--- PROBLEM DESCRIPTION ---
The full set of entries has to be output exactly.
━━━━━ SUPPLIED MATERIAL ━━━━━
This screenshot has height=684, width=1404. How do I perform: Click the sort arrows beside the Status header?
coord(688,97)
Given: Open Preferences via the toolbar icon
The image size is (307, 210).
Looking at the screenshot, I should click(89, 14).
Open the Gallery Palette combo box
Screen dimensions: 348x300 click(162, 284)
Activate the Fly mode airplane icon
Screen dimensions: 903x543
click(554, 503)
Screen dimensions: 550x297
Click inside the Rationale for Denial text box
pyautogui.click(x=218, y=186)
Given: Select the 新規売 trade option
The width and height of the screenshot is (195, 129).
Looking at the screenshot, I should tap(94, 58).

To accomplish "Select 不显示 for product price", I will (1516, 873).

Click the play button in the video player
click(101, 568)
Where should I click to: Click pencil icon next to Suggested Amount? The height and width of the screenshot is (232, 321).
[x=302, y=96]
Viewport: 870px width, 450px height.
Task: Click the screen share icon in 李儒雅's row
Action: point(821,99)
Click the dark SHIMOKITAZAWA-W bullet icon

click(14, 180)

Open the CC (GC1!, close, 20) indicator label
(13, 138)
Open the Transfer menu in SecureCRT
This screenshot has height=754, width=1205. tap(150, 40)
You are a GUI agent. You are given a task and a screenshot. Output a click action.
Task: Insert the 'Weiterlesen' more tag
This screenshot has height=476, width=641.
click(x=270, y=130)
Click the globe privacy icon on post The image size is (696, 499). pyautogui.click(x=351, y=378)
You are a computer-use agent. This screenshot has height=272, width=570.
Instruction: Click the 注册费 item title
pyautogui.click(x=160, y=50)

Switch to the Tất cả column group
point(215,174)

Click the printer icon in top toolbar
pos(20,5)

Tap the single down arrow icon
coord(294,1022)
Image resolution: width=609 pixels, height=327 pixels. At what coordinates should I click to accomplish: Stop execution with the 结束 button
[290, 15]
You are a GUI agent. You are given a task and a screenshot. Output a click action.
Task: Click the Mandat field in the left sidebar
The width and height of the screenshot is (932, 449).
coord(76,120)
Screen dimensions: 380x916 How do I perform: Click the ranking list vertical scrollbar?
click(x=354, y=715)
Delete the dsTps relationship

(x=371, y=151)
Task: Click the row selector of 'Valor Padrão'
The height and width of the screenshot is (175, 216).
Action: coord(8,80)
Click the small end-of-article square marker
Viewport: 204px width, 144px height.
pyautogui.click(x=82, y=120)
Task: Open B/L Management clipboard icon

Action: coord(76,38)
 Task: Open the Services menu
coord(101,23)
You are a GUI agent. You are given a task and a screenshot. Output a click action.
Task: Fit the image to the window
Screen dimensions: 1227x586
━━━━━
--- RESULT OF THIS EXERCISE ---
This screenshot has height=684, width=1404. How do I perform: Click the sort arrows beside the Status header?
coord(688,97)
Given: Open Preferences via the toolbar icon
The image size is (307, 210).
Looking at the screenshot, I should click(89, 14).
Open the Gallery Palette combo box
Screen dimensions: 348x300 click(162, 284)
Activate the Fly mode airplane icon
Screen dimensions: 903x543
click(554, 503)
Screen dimensions: 550x297
Click inside the Rationale for Denial text box
pyautogui.click(x=218, y=186)
Given: Select the 新規売 trade option
The width and height of the screenshot is (195, 129).
Looking at the screenshot, I should tap(94, 58).

To accomplish "Select 不显示 for product price", I will (1516, 873).

Click the play button in the video player
click(101, 568)
Where should I click to: Click pencil icon next to Suggested Amount? The height and width of the screenshot is (232, 321).
[x=302, y=96]
Viewport: 870px width, 450px height.
Task: Click the screen share icon in 李儒雅's row
Action: point(821,99)
Click the dark SHIMOKITAZAWA-W bullet icon

click(14, 180)

Open the CC (GC1!, close, 20) indicator label
(13, 138)
Open the Transfer menu in SecureCRT
This screenshot has height=754, width=1205. tap(150, 40)
You are a GUI agent. You are given a task and a screenshot. Output a click action.
Task: Insert the 'Weiterlesen' more tag
This screenshot has height=476, width=641.
click(x=270, y=130)
Click the globe privacy icon on post The image size is (696, 499). pyautogui.click(x=351, y=378)
You are a computer-use agent. This screenshot has height=272, width=570.
Instruction: Click the 注册费 item title
pyautogui.click(x=160, y=50)

Switch to the Tất cả column group
point(215,174)

Click the printer icon in top toolbar
pos(20,5)

Tap the single down arrow icon
coord(294,1022)
Image resolution: width=609 pixels, height=327 pixels. At what coordinates should I click to accomplish: Stop execution with the 结束 button
[290, 15]
You are a GUI agent. You are given a task and a screenshot. Output a click action.
Task: Click the Mandat field in the left sidebar
The width and height of the screenshot is (932, 449).
coord(76,120)
Screen dimensions: 380x916 How do I perform: Click the ranking list vertical scrollbar?
click(x=354, y=715)
Delete the dsTps relationship

(x=371, y=151)
Task: Click the row selector of 'Valor Padrão'
The height and width of the screenshot is (175, 216).
Action: coord(8,80)
Click the small end-of-article square marker
Viewport: 204px width, 144px height.
pyautogui.click(x=82, y=120)
Task: Open B/L Management clipboard icon

Action: coord(76,38)
 Task: Open the Services menu
coord(101,23)
You are a GUI agent. You are given a task and a screenshot. Output a click action.
Task: Fit the image to the window
Screen dimensions: 1227x586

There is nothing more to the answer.